Mdm2 is known to regulate p53 levels by targeting p53 for degradation. Fåhraeus' team found that, because p53/47 fails to interact with Mdm2, p53 tetramers containing p53/47 are more stable in the presence of Mdm2. The authors also found that Mdm2 regulates p53 levels not only by regulating its degradation, but also by inducing its translation, and that these activities result from two separate functions of Mdm2. Previous studies have shown that Mdm2 interacts with ribosomes and with RNA, observations that provide clues about possible mechanisms for how Mdm2 regulates p53 translation (see Figure).

Credit: Model proposed by R. Fåhraeus

Although Mdm2 also regulates the translation of p53/47, it does not induce its degradation, so Mdm2 expression alters the ratio of p53 to p53/47 (see Figure).

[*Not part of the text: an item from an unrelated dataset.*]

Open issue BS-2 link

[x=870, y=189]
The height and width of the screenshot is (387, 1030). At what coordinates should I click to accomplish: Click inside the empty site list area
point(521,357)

The Fåhraeus lab also found that the profile of genes activated by p53/47 is different from that of the genes activated by p53, presumably because the transactivation domains of the two proteins are different. Indeed, increasing levels of p53/47 relative to p53 leads to reduced expression of p21 but higher expression of Bax, which are two targets of p53 involved in cell-cycle arrest and apoptosis, respectively. So the switch in the relative levels of p53 and p53/47 brought about by Mdm2 could have biological consequences. But the authors did not see any difference in apoptosis, under the conditions they tested, when they expressed wild-type p53 or a mutant that does not allow expression of p53/47, so the physiological role of p53/47 and of Mdm2's function in regulating p53 and p53/47 levels remain to be established.